→ **KUTIPAN PILIHAN**:
>>>>>

Jakarta - Desa Airmadidi Bawah Minahasa Utara, Sulawesi Utara, didorong menjadi Desa Wisata Unggulan di Likupang.
Tiga destinasi di desa wisata tersebut sangat mendukung hal itu. Tumatenden, Kolam Mata Air Bidadari, dan Taman Purbakala Waruga.
Ini dia ulasannya dirangkum dari berbagai sumber.
1. Tumatenden
Ini adalah permandian yang letaknya bersebelahan (dipisahkan dengan jalan perkampungan) dengan kompleks Waruga Airmadidi Bawah.
Jarak Tumatenden dari jalan umum kurang lebih 100 meter dari jalan raya Airmadidi-Sawangan, sehingga sangat mudah dijangkau.
Tumanden punya cerita rakyat. Kisah antara pemuda dan bidadari dari kayangan, seperti Mamanua dan Lumalundung nyatanya juga berada di tempat lain dengan cerita yang hampir mirip.
Telaga Tumatenden berada di Kelurahan Airmadidi Bawah. (Foto: bertumbuh xyz.)
Misalnya kisah tentang Kasimbaha dan Utahagi pada suku Bantik di Minahasa, kisah Sense Madunde dan Sagheno pada masyarakat Sanger, kisah Awang Sukma dan Putri Bungsu pada suku Dayak di Kalimantan Selatan, atau cerita tentang Jaka Tarub dan Nawang Wulan pada masyarakat Jawa.
Masing-masing cerita ini mengisahkan tentang seorang pemuda yang bertemu dengan kumpulan bidadari dari kayangan di suatu kolam atau telaga.
Kemudian dikisahkan pemuda ini mencuri selendang seorang bidadari yang kemudian nantinya ia memperistri bidadari itu.
Kisah yang serupa ini mungkin merupakan bukti bahwa suku-suku ini memiliki keterkaitan pada zaman dahulu.
Namun hal ini hanya merupakan asumsi-asumsi yang sampai sekarang belum ada penelitian lebih lanjut.
Lepas dari cerita rakyat ini yang hampir mirip ini, menurut ilmu Antropologi bahwa memang suku-suku di Indonesia dulunya berasal dari satu bangsa, yakni Austronesia.
2. Kolam Pemandian Bidadari
Ukuran kolam ini tak besar. Tinggi air satu meter saja. Panjang hanya delapan meter dengan lebar tiga meter.
Dulu memang tak sekecil ini. Kolam ini dari legenda masyarakat dipercaya menjadi tempat mandi para bidadari setiap bulan purnama.
Kolam Pemandian Bidadari. (Foto: Kemendikbud)
Oleh penduduk setempat, mata air yang keluar dari kolam bidadari tersebut dapat menyembuhkan berbagai macam penyakit.
Bila mandi di situ. Sekadar cuci muka pun bakal memberi khasiat yang baik. Letaknya di Desa Bannada, menyimpan sejuta cerita mistik.

<<<<<

→ **ARAHAN SINGKAT**: Teruskan tulisan tentang Desa Wisata Airmadidi Bawah di atas, mulai setelah kalimat terakhirnya.

→ **ISI DATA**:

>>>>>

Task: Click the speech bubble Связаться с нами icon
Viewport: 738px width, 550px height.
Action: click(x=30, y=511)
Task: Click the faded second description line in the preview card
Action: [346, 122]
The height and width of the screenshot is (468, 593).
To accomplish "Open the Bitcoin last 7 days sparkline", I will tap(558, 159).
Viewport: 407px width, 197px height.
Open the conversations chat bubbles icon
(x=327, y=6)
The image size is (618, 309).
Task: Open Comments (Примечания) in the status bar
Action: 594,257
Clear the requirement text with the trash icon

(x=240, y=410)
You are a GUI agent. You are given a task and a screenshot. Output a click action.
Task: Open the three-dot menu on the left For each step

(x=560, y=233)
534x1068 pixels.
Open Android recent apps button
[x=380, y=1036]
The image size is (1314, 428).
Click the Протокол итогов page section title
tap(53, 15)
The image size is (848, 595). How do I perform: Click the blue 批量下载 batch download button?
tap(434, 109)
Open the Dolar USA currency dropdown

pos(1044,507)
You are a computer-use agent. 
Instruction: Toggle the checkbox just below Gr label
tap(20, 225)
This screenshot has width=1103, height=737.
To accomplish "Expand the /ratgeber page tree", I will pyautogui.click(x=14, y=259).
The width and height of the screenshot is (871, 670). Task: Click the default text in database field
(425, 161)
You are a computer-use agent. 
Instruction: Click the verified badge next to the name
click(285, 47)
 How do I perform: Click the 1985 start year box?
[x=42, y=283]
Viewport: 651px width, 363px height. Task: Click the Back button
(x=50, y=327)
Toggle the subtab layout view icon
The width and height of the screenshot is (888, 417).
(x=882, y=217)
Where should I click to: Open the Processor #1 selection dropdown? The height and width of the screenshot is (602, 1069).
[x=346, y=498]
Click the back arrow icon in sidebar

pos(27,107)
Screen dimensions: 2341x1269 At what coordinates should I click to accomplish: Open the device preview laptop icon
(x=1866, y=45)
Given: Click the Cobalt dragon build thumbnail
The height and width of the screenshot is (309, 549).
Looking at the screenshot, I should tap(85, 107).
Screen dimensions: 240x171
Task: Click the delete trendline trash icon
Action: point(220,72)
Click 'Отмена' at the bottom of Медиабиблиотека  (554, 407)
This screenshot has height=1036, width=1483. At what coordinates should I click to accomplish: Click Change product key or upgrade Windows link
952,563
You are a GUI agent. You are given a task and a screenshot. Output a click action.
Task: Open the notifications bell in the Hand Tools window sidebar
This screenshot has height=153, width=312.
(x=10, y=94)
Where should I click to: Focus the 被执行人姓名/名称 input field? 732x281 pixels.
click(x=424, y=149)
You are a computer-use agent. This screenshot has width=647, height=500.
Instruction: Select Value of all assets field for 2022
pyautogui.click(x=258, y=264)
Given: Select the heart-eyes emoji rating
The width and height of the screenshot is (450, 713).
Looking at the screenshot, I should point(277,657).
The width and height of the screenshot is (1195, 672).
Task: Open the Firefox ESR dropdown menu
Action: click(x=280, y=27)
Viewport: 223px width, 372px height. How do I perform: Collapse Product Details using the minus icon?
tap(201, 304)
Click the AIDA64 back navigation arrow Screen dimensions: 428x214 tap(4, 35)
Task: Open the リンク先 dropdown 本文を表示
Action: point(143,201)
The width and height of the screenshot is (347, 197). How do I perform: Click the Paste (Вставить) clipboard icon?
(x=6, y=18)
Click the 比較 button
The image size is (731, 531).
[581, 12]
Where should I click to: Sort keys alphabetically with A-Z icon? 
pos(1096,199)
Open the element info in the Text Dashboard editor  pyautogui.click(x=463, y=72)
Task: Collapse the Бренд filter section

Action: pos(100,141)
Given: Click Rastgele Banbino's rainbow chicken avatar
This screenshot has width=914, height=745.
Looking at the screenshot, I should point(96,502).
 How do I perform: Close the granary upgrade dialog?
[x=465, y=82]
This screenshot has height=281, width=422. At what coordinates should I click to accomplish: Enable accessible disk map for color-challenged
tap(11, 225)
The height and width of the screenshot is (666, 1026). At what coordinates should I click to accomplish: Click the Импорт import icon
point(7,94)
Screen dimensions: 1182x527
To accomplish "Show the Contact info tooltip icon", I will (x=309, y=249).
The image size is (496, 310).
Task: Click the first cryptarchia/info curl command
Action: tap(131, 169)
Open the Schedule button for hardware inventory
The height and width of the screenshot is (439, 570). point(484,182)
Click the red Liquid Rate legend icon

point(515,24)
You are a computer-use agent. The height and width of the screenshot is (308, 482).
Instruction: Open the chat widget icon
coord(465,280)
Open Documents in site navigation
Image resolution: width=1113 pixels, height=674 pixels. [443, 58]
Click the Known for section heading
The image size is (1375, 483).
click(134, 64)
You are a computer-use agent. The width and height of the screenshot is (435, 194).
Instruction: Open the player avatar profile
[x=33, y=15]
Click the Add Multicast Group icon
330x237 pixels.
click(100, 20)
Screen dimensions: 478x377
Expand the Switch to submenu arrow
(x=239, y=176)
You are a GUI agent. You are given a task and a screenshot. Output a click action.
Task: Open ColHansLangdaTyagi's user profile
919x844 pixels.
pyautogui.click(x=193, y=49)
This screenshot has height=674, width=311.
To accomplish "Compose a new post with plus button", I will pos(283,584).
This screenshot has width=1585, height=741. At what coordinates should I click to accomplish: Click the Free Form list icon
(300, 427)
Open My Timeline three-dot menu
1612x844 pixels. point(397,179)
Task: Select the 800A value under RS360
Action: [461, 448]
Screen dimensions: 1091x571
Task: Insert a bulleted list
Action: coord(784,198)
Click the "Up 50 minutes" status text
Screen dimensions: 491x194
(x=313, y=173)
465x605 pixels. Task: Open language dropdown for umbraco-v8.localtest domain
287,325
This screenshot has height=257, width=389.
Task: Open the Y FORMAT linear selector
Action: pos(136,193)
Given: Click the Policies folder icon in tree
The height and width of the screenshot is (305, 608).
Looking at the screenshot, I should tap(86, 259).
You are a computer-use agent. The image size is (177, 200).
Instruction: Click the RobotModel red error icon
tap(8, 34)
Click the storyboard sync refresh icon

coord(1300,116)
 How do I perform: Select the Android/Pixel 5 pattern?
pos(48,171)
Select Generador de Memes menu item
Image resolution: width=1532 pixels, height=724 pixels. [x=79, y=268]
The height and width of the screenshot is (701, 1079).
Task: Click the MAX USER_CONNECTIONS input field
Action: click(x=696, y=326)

<<<<<

→ **JAWABAN**:
Konon, awal mula terbentuknya kerajaan Porodisa berasal dari desa ini. Dengan kearifan lokal yang terus terjaga, hukum adat masih sangat mengikat di sana. Masyarakat pun mempercayai hal-hal berbau mistik.
3. Waruga
Waruga terletak di Desa Airmadidi Bawah, Kecamatan Airmadidi. Berjarak 4 km dari pusat Kota Airmadidi.
Desa ini berada di sebelah tenggara dari Gunung Kelabat, salah satu gunung tinggi di Sulawesi Utara.
Waruga terletak di Desa Airmadidi Bawah, Minahasa Utara, Sulawesi Utara. (Foto: Kemendikbud)
Pada situs taman waruga ini terdapat 150 waruga yang dikumpulkan dari daerah sekitar.
Waruga tersebut memiliki ukuran beragam, yang terkecil kira-kira setinggi pinggang orang dewasa atau sekitar 80 cm dengan sisi-sisi persegi berukuran sekitar 50 cm.
Waruga yang terbesar kira-kira setinggi orang dewasa atau sekitar 160 cm dengan sisi-sisi persegi berukuran antara 60-80 cm.
Waruga-waruga pada situs ini terbuat dari bahan batuan tufa, sehingga cukup kuat dan tahan lama.
Bahan untuk membuat waruga sudah tersedia di lingkungan alam Minahasa Utara. Waruga di dalam situs ini berjumlah 152 dan terdiri dari berbagai ukuran.
Bagian wadah waruga umumnya berbentuk kotak persegi empat atau kubus dan persegi empat panjang seperti peti kubur pada umumnya.
Banyak di antara waruga yang berhias pada bagian tutup maupun wadahnya, hanya sedikit yang tidak berhias.
Pola hiasnya ada yang berupa pola hias manusia (anthropomorphic), binatang dan pola hias geometri.
Sebagian besar waruga dalam keadaan utuh. Waruga-waruga dalam keadaan tertata rapi dengan susunan yang teratur.
Waruga adalah kubur atau makam leluhur orang Minahasa yang terbuat dari batu dan terdiri dari dua bagian.
Bagian atas berbentuk segitiga seperti bubungan rumah dan bagian bawah berbentuk kotak yang bagian tengahnya ada ruang untuk menempatkan jenazah.
Mula-mula suku Minahasa mengubur orang meninggal dengan cara membungkus jenazah dengan daun woka (sejenis janur).
Lambat laun, terjadi perubahan dalam kebiasaan menggunakan daun woka.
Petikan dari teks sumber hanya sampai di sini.